African fintech startups raised more than US$2.7 billion in VC funding in the last two years, according to a new report.
Disrupt Africa’s Finnovating for Africa publication, released every two years since June 2017, tracks the extraordinary development of the fintech ecosystem across Africa.
The fourth edition of the report is released in partnership with AZA Finance, an African fintech company offering secure and efficient financial infrastructure for payments, foreign exchange, and settlement; and Curacel, an insurance infrastructure company that helps insurers and partners in Africa and other emerging markets increase the reach and functionality of insurance through cloud-based tools and APIs.
The fintech startup ecosystem is continuing on its growth trajectory from an activity perspective, with the number of startups operating in the space increasing by 17.7 per cent to 678 in 2023 as compared to 2021.
But what about funding? Well, in this regard, the fintech space has seen unprecedented growth in the last couple of years.
Since Disrupt Africa began tracking funding in the African tech startup space in 2015, 540 fintech startups from 25 countries have raised an extraordinary US$3,635,823,965, an amount the company estimates to be at least three times that of any other sector.
There has been extremely impressive growth since Disrupt Africa last analysed the space back in June 2021. Then, 277 fintech ventures on the continent had accumulated a combined US$874,968,465. In the two years since then, the number of funded ventures has essentially doubled, while total funding has exploded, with more than US$2.7 billion flooding into the ecosystem in the last 24 months.
Total investment per year has been on a fairly steady upward trajectory since 2016, bar a small hiccup in 2019, peaking at just shy of US$1.5 billion in 2022. This year, however, looks set to see a decline, as fintech feels the effect of the global capital shortage, or the reset.
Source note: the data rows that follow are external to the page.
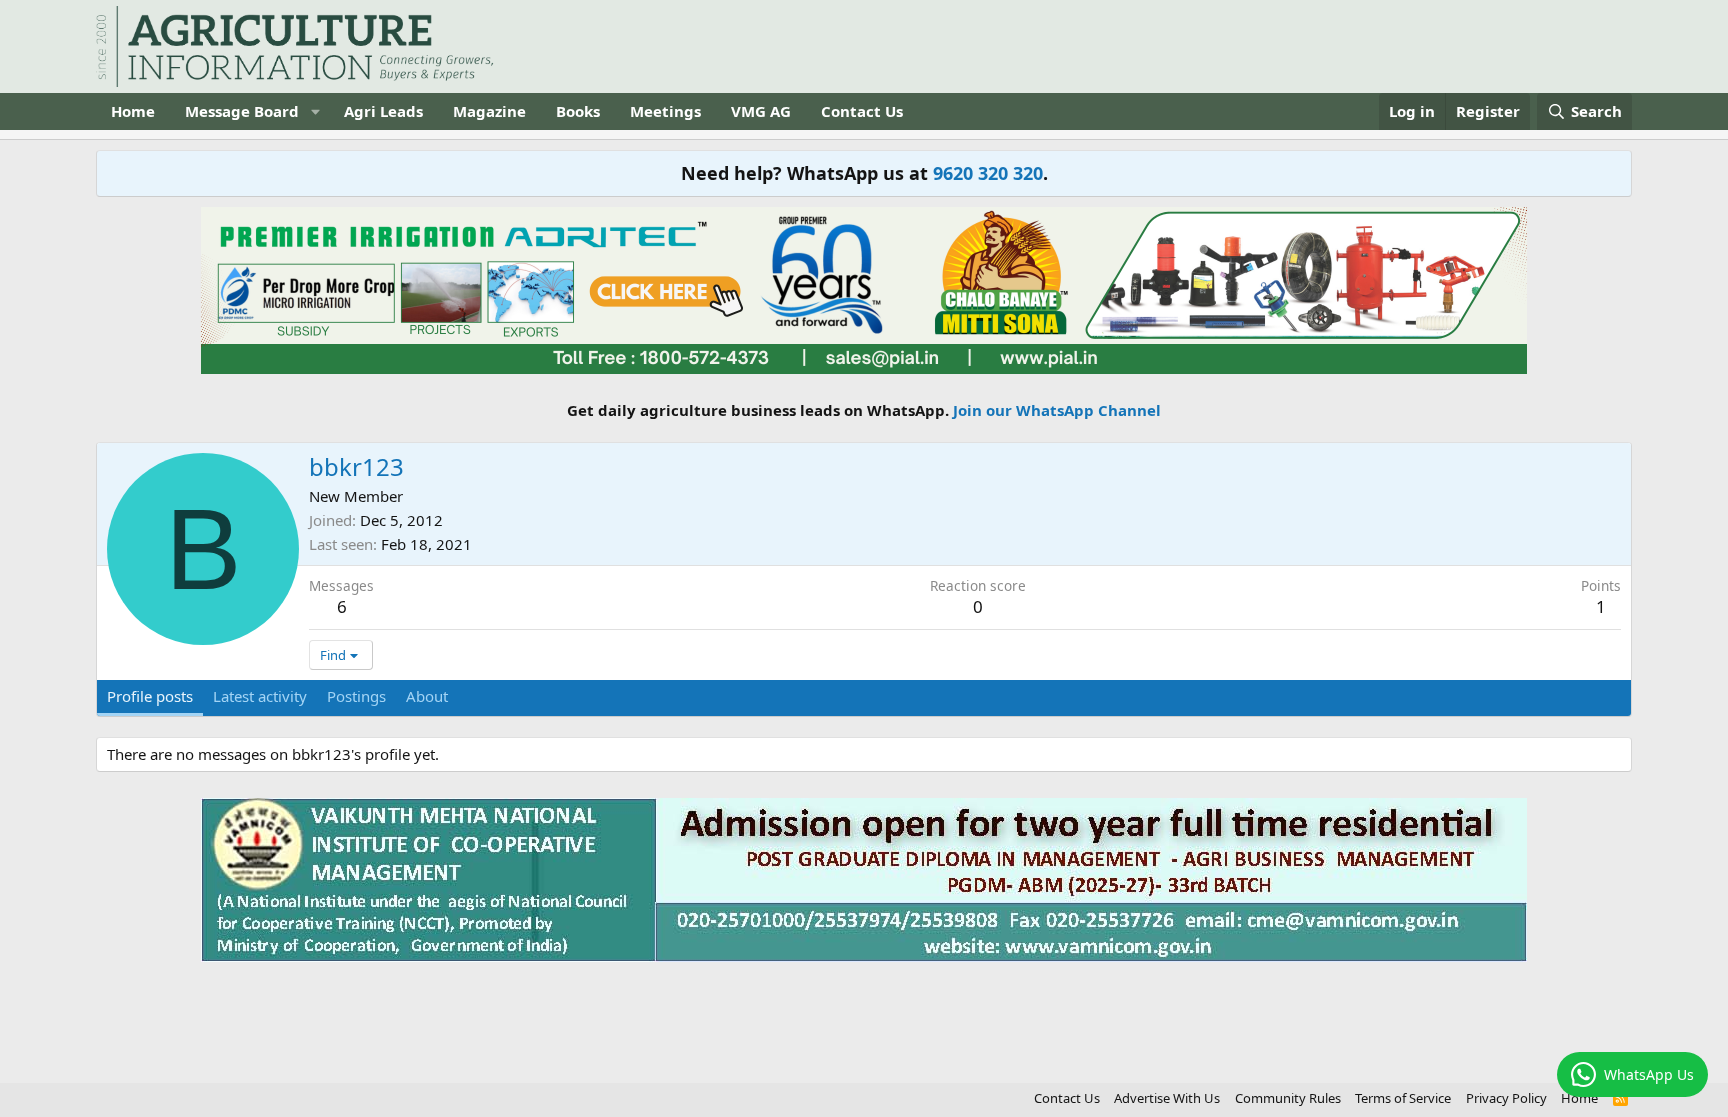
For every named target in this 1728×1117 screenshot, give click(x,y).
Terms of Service (1403, 1098)
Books (578, 111)
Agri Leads (383, 111)
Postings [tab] (356, 696)
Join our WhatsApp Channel (1057, 410)
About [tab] (427, 696)
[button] (315, 111)
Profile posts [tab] (150, 696)
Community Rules (1288, 1098)
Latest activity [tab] (260, 696)
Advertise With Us (1167, 1098)
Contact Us (862, 111)
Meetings (665, 111)
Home (133, 111)
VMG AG (761, 111)
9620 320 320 (988, 173)
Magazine (489, 111)
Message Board (242, 111)
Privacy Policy (1506, 1098)
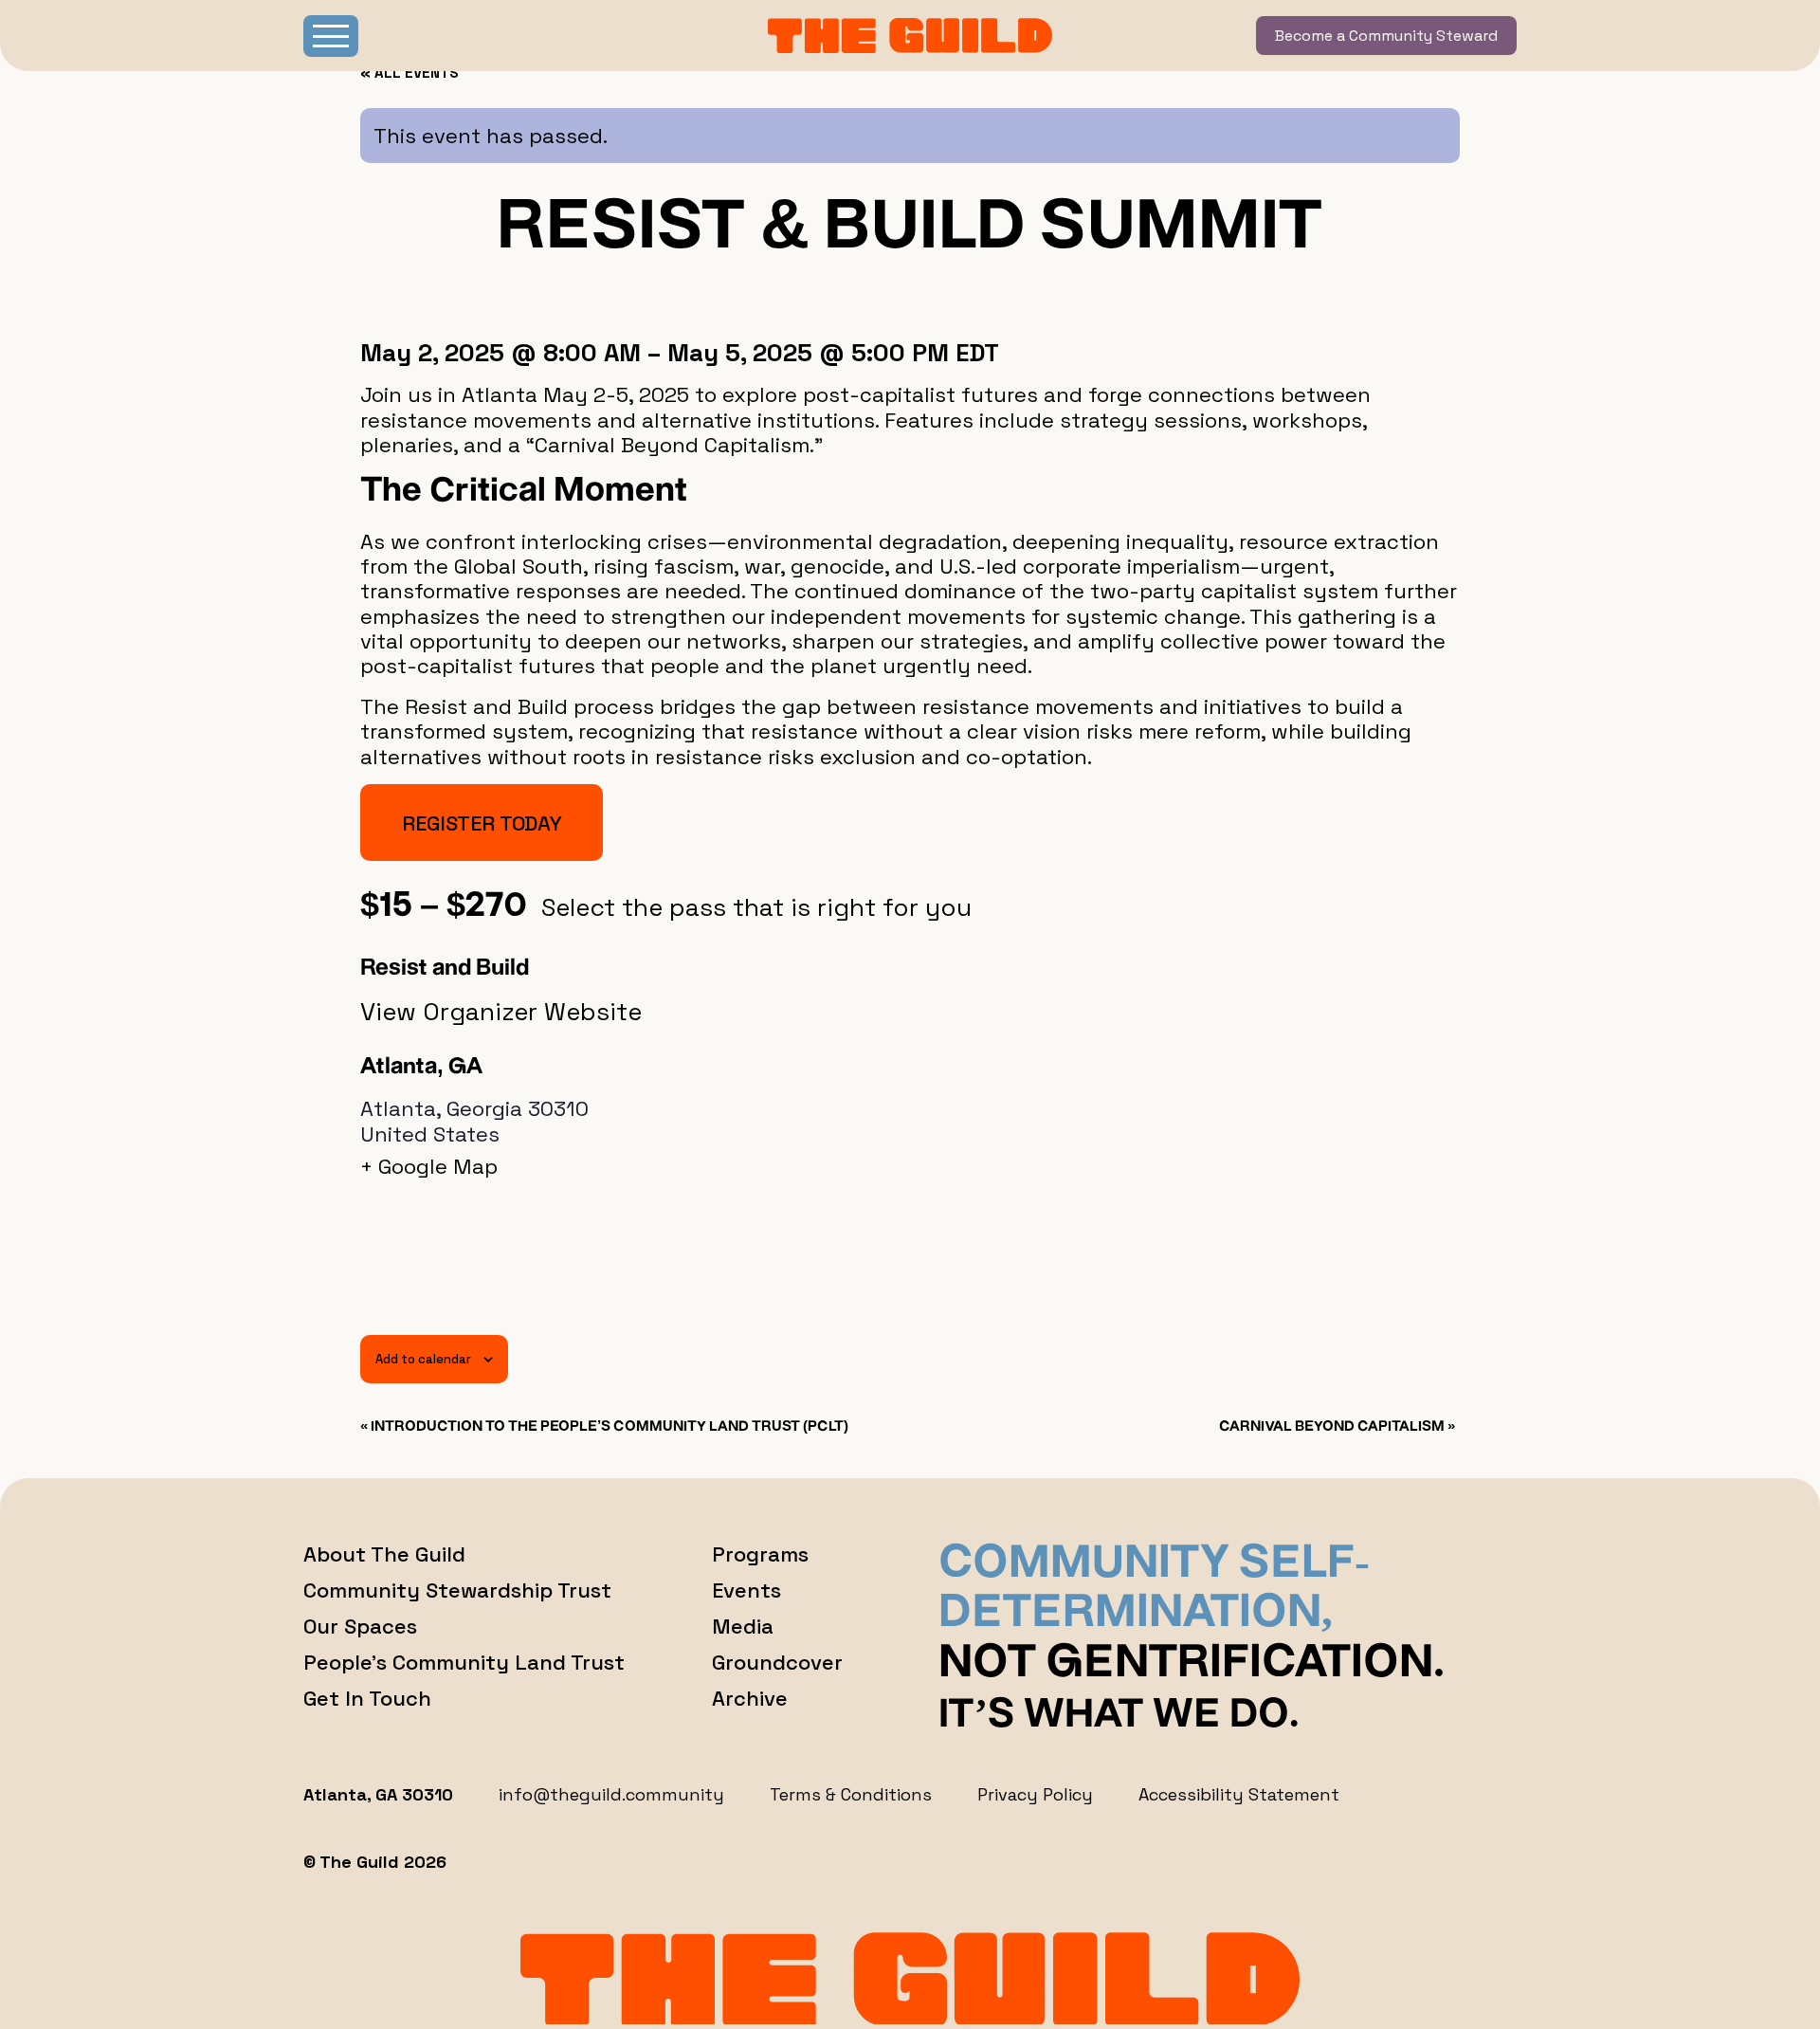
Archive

Well into the second half of 2023, just over US$600 billion has been raised by fintech companies so far, and with more than half of that attributable to Egypt’s MNT-Halan, it is clear we should expect reduced figures once 2023 draws to a close.
Nigeria is by far the leader when it comes to fintech investment in Africa. Since January 2015, over US$1.5 billion has been invested in the country across 257 rounds, far more than anywhere else.
Indeed, the country more than tripled its total raised funding over the last two years, with more than US$1 billion invested into Nigerian fintech startups in that period.
The vast majority of fintech funding in Africa goes to the “big four” startup ecosystems, with Nigeria, South Africa, Egypt and Kenya swallowing up 91.2 per cent of investment. This was, however, marginally down on 2021, when the same four countries shared 93 per cent of funding, so a small “trickle down” does appear to be taking place.
Historically the two dominant sub-sectors of African fintech, the payments and remittances and lending and financing categories increased their combined share of African fintech funding to 81.2 per cent between 2021 and 2023, from 77 per cent two years previously. The two most populated categories, this pair have always also been the most attractive to investors, and there is little sign of that changing.
That said, the dynamic between the two has changed somewhat, with payments’ share of total funding falling dramatically, from 62 per cent to 43.4 per cent, while lending’s share of investment has leapt, to 37.8 per cent from 15 per cent in 2021.
“It is clear that African fintech is in its prime, driving forward financial inclusion and powering the commercial revolution occurring on the continent. And investors agree,” said Disrupt Africa co-founder Gabriella Mulligan.